Educational computer coding environment

CodeMonkey is an educational computer coding environment that allows beginners to learn computer programming concepts and languages. CodeMonkey is intended for students ages 6–14. Students learn text-based coding on languages like Python, Blockly and CoffeeScript, as well as learning the fundamentals of computer science and math.
The software was first released in 2014, and was originally developed by Jonathan Schor, Ido Schor and Yishai Pinchover, supported by the Center for Educational Technology in Israel.

==Development history==
CodeMonkey software program in form of a game for children was developed by three software engineers from Haifa, Israel: the brothers Jonathan and Ido Schor and Yishai Pinchover.

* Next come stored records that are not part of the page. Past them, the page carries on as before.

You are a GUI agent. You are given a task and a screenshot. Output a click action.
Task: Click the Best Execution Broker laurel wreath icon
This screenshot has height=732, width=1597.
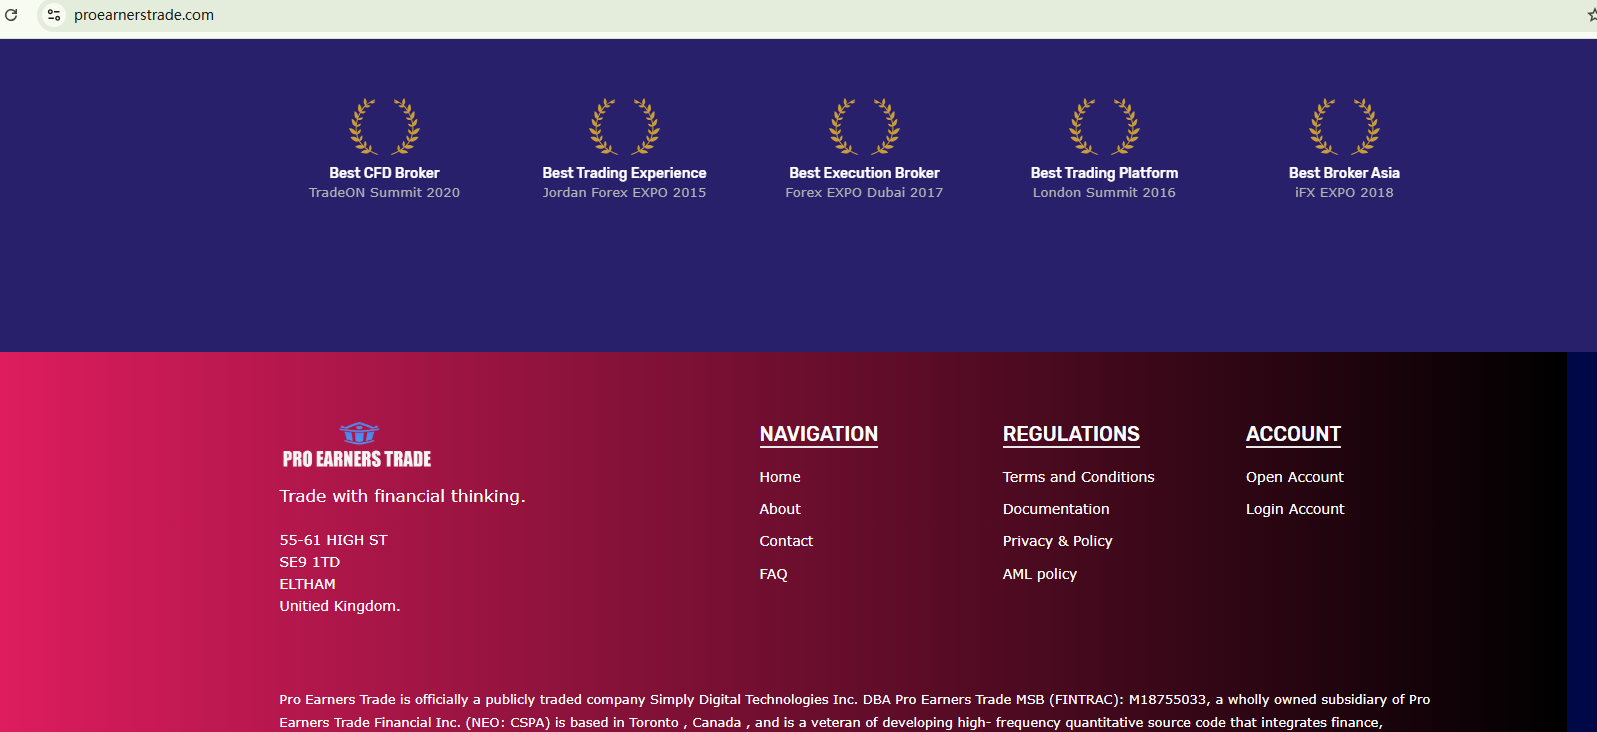(864, 127)
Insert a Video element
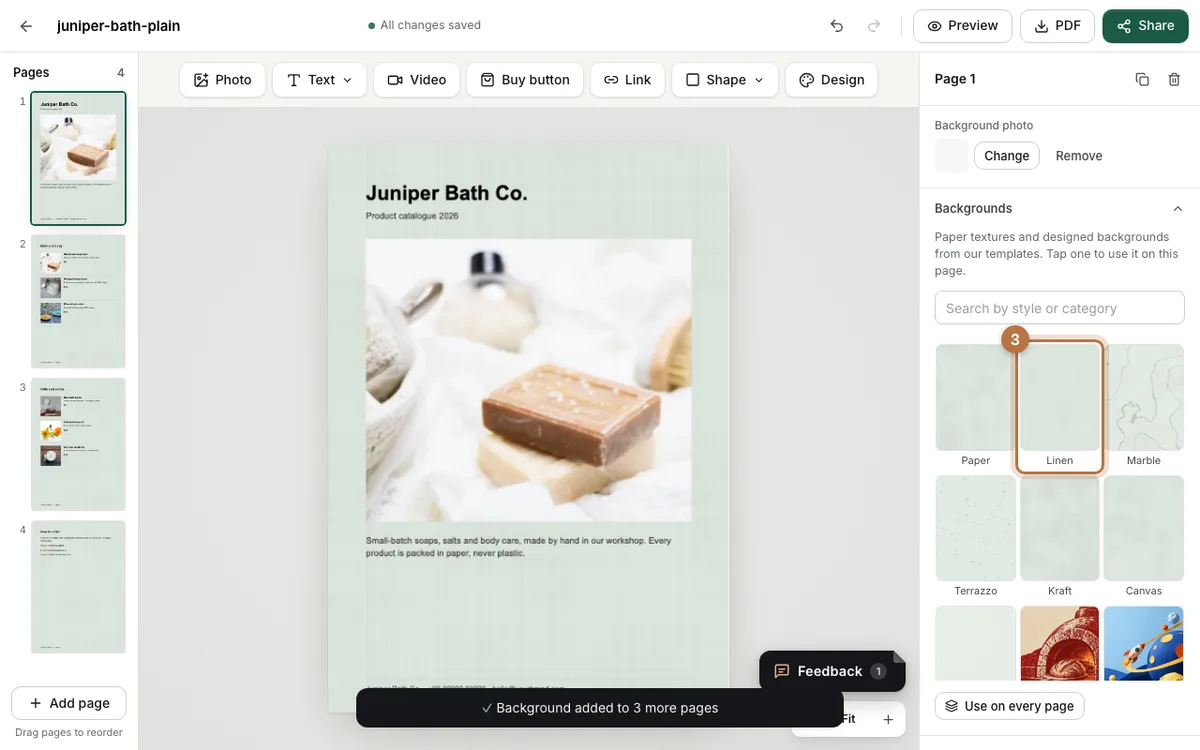The image size is (1200, 750). click(x=417, y=80)
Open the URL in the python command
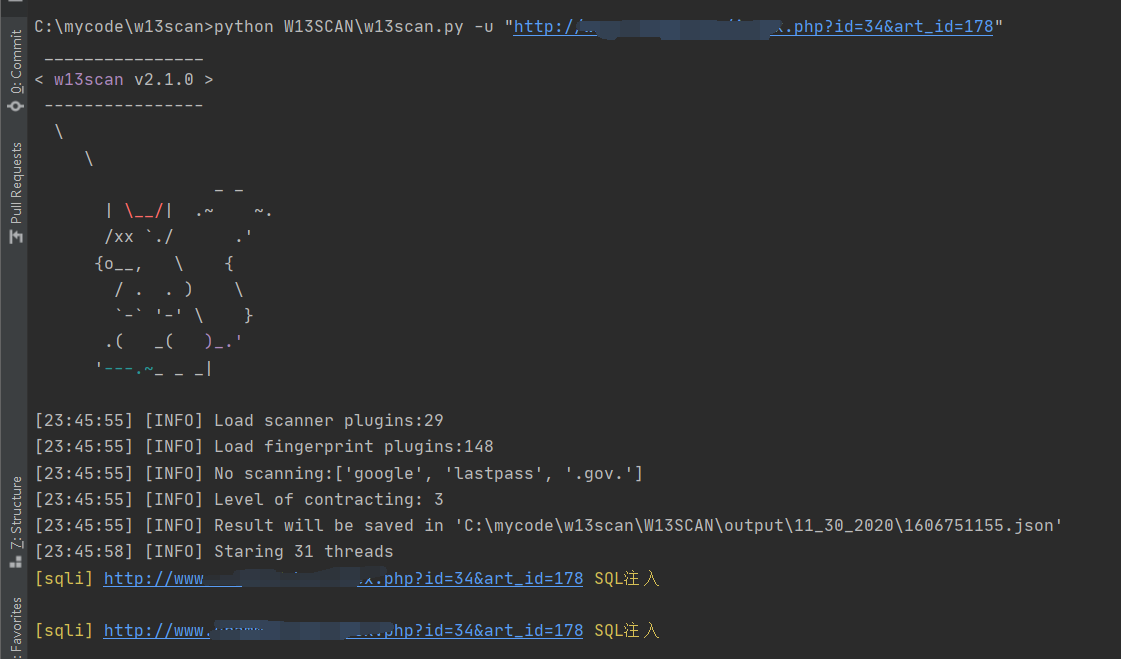 pyautogui.click(x=753, y=27)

The trio set up a start-up company CodeMonkey Studios Ltd., supported by the Center for Educational Technology. The game was launched in May 2014 and is currently available in 23 languages. The company has offices in Israel and USA. Since 2014, CodeMonkey launched several additional programming tools in form of games including Coding Adventure, Game Builder, Dodo Does Math, Banana Tales, CodeMonkey Jr. and Beaver Achiever. In 2018, the software company was acquired by TAL Education Group, a Chinese holding company, but remained active as its independent subsidiary also retaining its software development team.
In June 2020, CodeMonkey joined UNESCO distance learning initiative and offered free courses for all schools that were forced to close during the Covid-19 lockdown.

==Overview and functionality==
The game does not require prior programming experience and is intended for children from the age of 6. It allows the user to make their first steps in programming but also progresses to more advanced topics. The teaching method is experiential, in accordance with the principles of Game-based learning: the children control the figures of animals and direct them to collect bananas, overcoming various obstacles. One of the salient features of the game is that it requires writing actual textual code, as opposed to games that work in a method that represents commands using graphical blocks.

===Supported language===
The programming languages are Python and CoffeeScript, chosen mostly due to a friendly syntax. Some games like CodeMonkey Jr. and Beaver Achiever rely on block-based coding using Blockly.

===Integration of the game in schools===
The games are intended for individual use and for educational classrooms and have been selectively applied by schools and school centers in several countries including Israel, United States, UK, China, India and Bhutan, among others. CodeMonkey was also integrated in the Israeli Cyber Championship for Elementary Schools (Skillz Olympics) and a high school software program also called Skillz, where CodeMonkey games are a part of coding competition for young students.